Quotes are from The Old Man and the Sea by Ernest Hemingway

Remember, no matter how little you want to, that you must eat him in the morning.

Remember, he said to himself.

I thought the second one would be a complex sentence as it is a similar pattern to direct speech ("Remember," he said. - that would be complex, right?) but I'm not sure anymore, as it feels like imperative clause "Remember" can stand on its own.

Similarly, at first, I thought that the first sentence is complex-compound but if the "Remember" is an independent clause it can't be. How is it, then?

Thank you

  • I would say that "remember" is an interjection in the second case.
    – Hot Licks
    Dec 20, 2020 at 1:01
  • Remember works like an imperative sentence/ clause here. That way, the first sentence has one independent clause and two dependent ones. Second example has one independent clause 'remember (=You remember...) and one dependent clause.

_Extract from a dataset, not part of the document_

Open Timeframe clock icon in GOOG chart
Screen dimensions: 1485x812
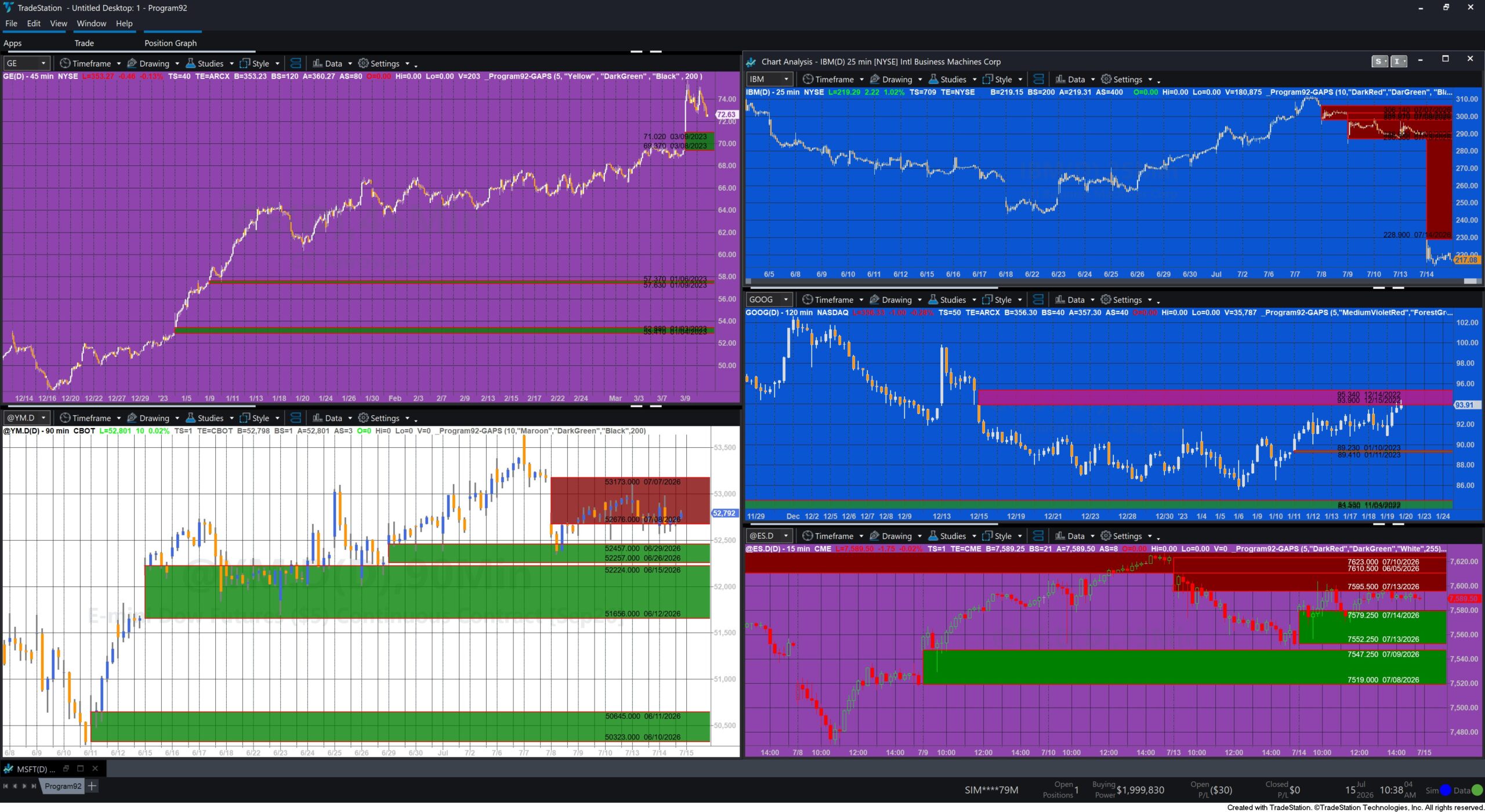point(807,299)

That way both are complex sentences.
    – Ram Pillai
    Jan 19, 2021 at 4:14

1 Answer 1

  1. Remember, no matter how little you want to, that you must eat him in the morning.

For clarity we can move the fronting adverbial:

Remember {that you must eat him in the morning no matter how little you want to.}

Verb +S …{……………..content or noun clause as object………………………….}

In essence, this is no different from

Remember it

  1. Likewise:

He said to himself “Remember” - is basically, “He said it to himself”

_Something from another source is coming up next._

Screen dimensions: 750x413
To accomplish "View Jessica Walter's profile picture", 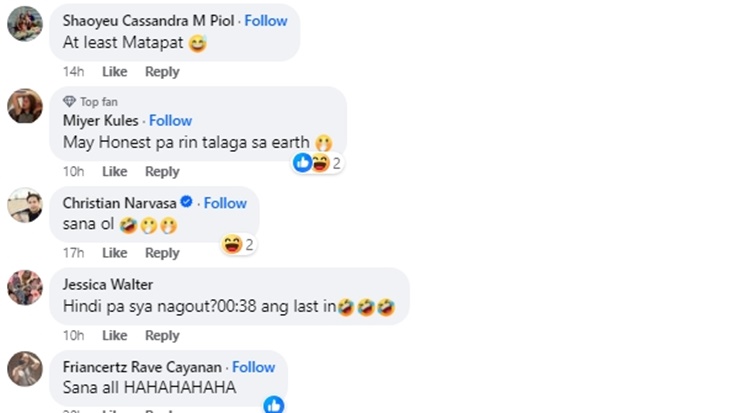I will pos(25,288).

  • Thanks for the answer but it isn't completely clear to me, yet. Are you saying that both of the sentences are simple sentences? With "that you must eat him in the morning" clause being the object of the first sentence and "Remember" being of the second one?
    – Esszed
    Dec 20, 2020 at 0:51
  • Yes, that is how I would see it. The reported or direct speech that creates the object should be seen as one indivisible unit. Of course, it might be a complex sentence itself, but it is not within the analysis of the whole.